You’re probably trying to be flippant but you’ve actually made an interesting point.

Americans and Canadians, for example, usually find uncanny-valley differences between their nations that get washed out if you visit somewhere radically different instead. The small-magnitude “it could’ve been something else” realizations are just as important.


I understand the concern, but how many scripting languages are really used embedded in applications? It's usually python or Lua.


... or Lisp.


I would say the same about JS, which I've never used once in my life.

Not everything is done in a browser.


Then we agree on the generalized problem.


1990s Microsoft solved this problem with COM. For example, cscript.exe exposes both VBScript and JS, and they can talk to c++ via the same COM interfaces.


Not the OP, just wanted to say that what you are suggesting is extremely unpopular and controversial here, would you care to expand on your reasoning?


My favourite language is guile scheme which makes me all too familiar with your feelings.

Not only that: embedding python is a shitty experience compared to embedding lua or guile, and you have to work around the fact that python has no threads and that it is borderline impossible to run multiple independent interpreters in the same process.


> Not only that: embedding python is a shitty experience compared to embedding lua or guile...

That's a "feature", they prefer for people to extend python over embedding it in other applications.

That said, it isn't too bad unless you maintain the python c-api binding by hand since there's a lot of boilerplate and they like to change the api often.

Almost all my blender hacking was on the python API and that's crazy complicated compared to a terminal emulator. For example, all of the (context sensitive) operators are callable from python since the UI is controlled by python scripts.

> ...and you have to work around the fact that python has no threads and that it is borderline impossible to run multiple independent interpreters in the same process.

Pretty sure python has threads;P and has had subinterpreters[0] for a long time. Haven't really messed with either one other than making sure my C extensions release the GIL though.
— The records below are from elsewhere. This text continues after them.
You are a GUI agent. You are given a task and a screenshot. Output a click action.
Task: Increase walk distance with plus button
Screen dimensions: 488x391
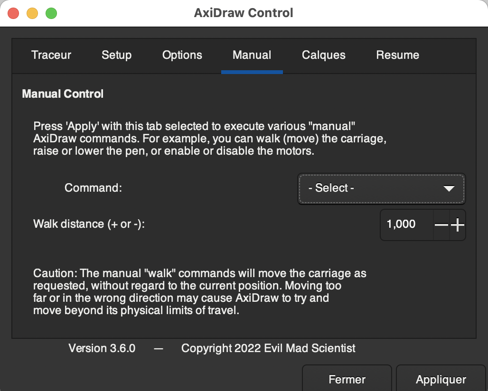point(458,225)
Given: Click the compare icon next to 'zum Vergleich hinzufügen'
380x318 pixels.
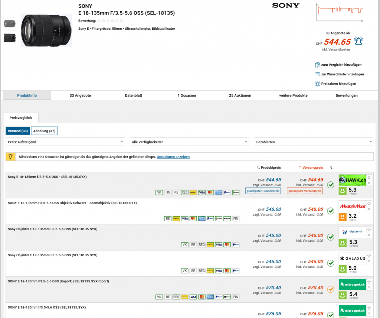Looking at the screenshot, I should click(317, 65).
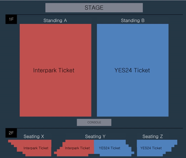Click the Standing A label
Viewport: 186px width, 158px height.
click(x=55, y=21)
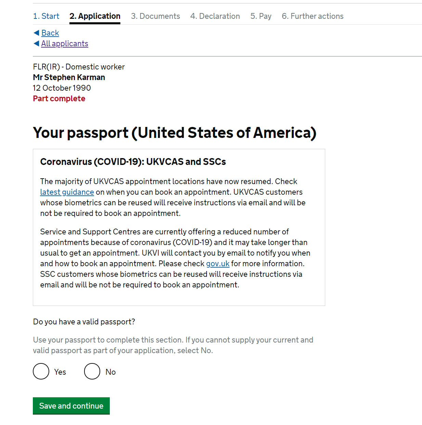
Task: Open the 2. Application step tab
Action: tap(95, 16)
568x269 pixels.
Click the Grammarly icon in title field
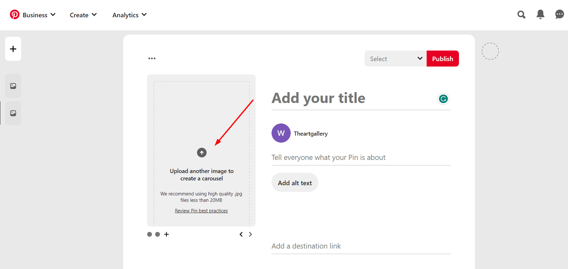443,99
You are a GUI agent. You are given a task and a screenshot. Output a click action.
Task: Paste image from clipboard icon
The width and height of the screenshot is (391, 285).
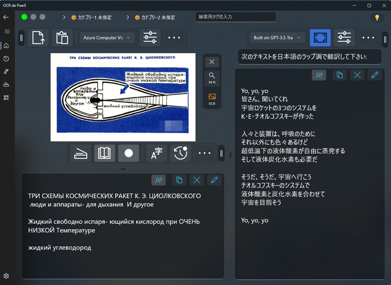pyautogui.click(x=62, y=38)
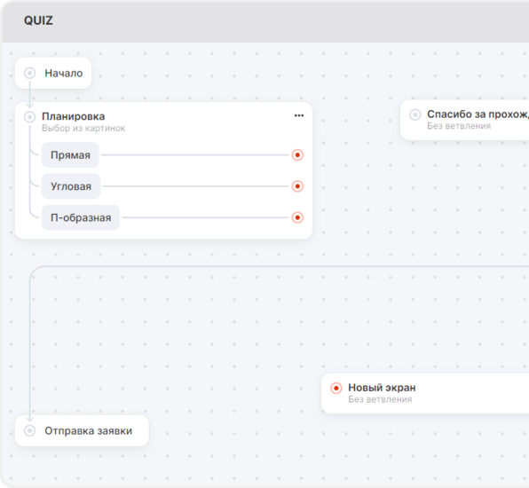Click the node icon on Спасибо за прохождение card

[x=415, y=114]
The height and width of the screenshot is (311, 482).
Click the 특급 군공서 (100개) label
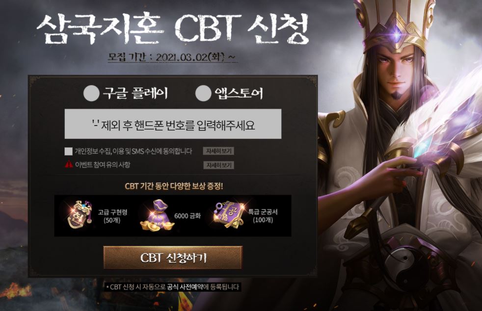point(263,216)
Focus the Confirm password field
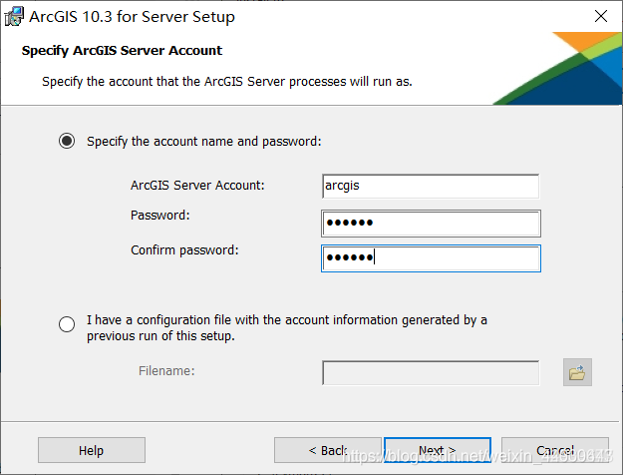 click(x=431, y=258)
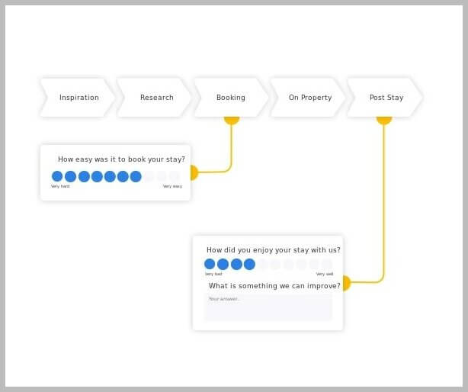The height and width of the screenshot is (392, 468).
Task: Select last filled blue dot in stay rating
Action: coord(249,264)
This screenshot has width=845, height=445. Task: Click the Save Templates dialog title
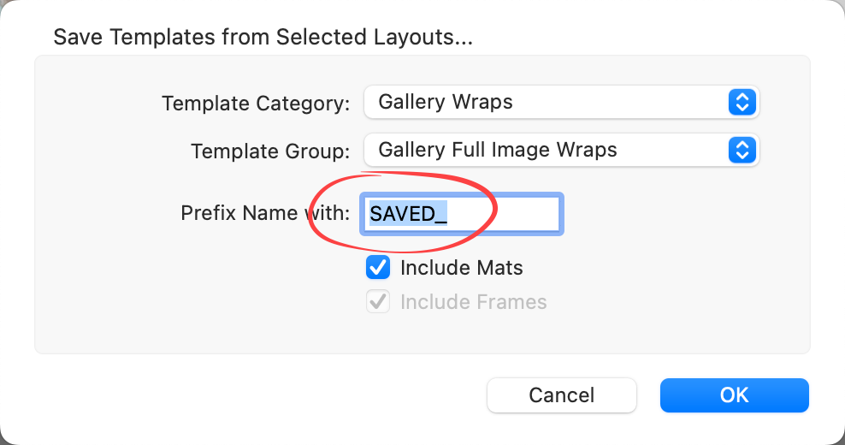[x=263, y=38]
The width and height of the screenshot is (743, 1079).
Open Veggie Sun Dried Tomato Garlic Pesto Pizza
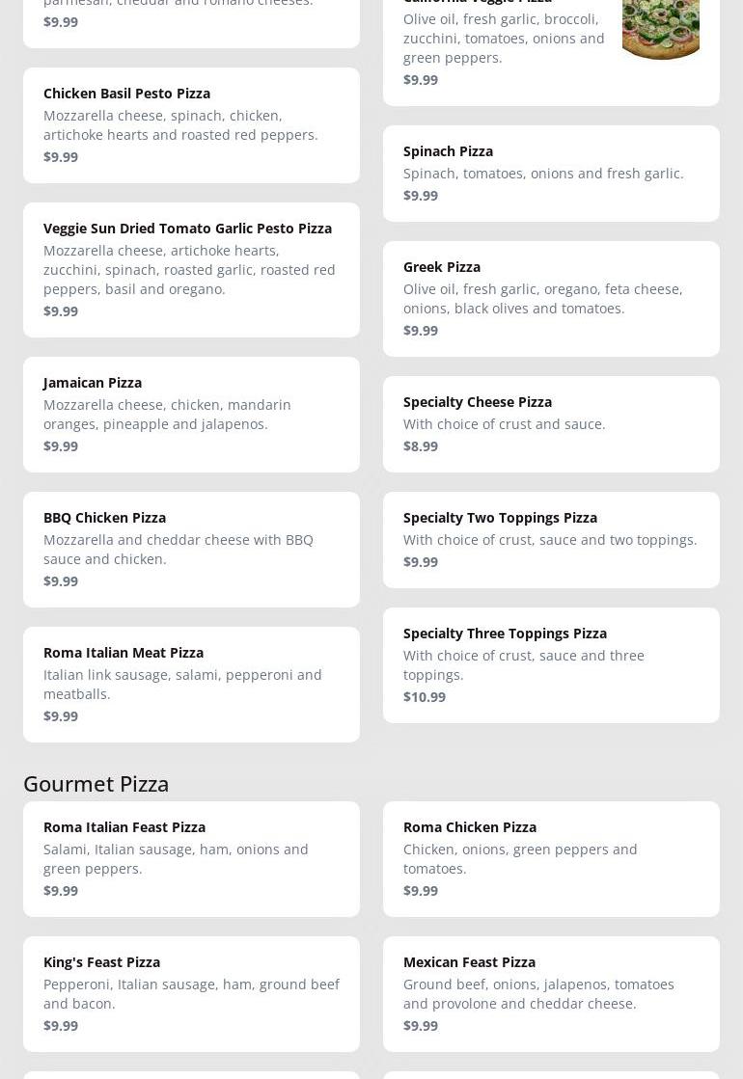pyautogui.click(x=187, y=229)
I did attempt to embed lua in an application once and from what I can remember it was...interesting. Having to control the stack took some getting used to and their boilerplate was just as full featured as python's. I also don't remember being able to find useful automation scripts, with python I usually just bang out a quick prototype with pybindgen then hand edit it until I'm happy.

[0] https://docs.python.org/3/c-api/init.html#sub-interpreter-su...


No proper concurrent threads was of course what I meant. In that light the subinterpreter feature is also not very good, since all sib-interpreters share a GIL (but iirc there is a PEP out there that might make python properly multi-core through some kind of CSP-approach and independent subinterpreters).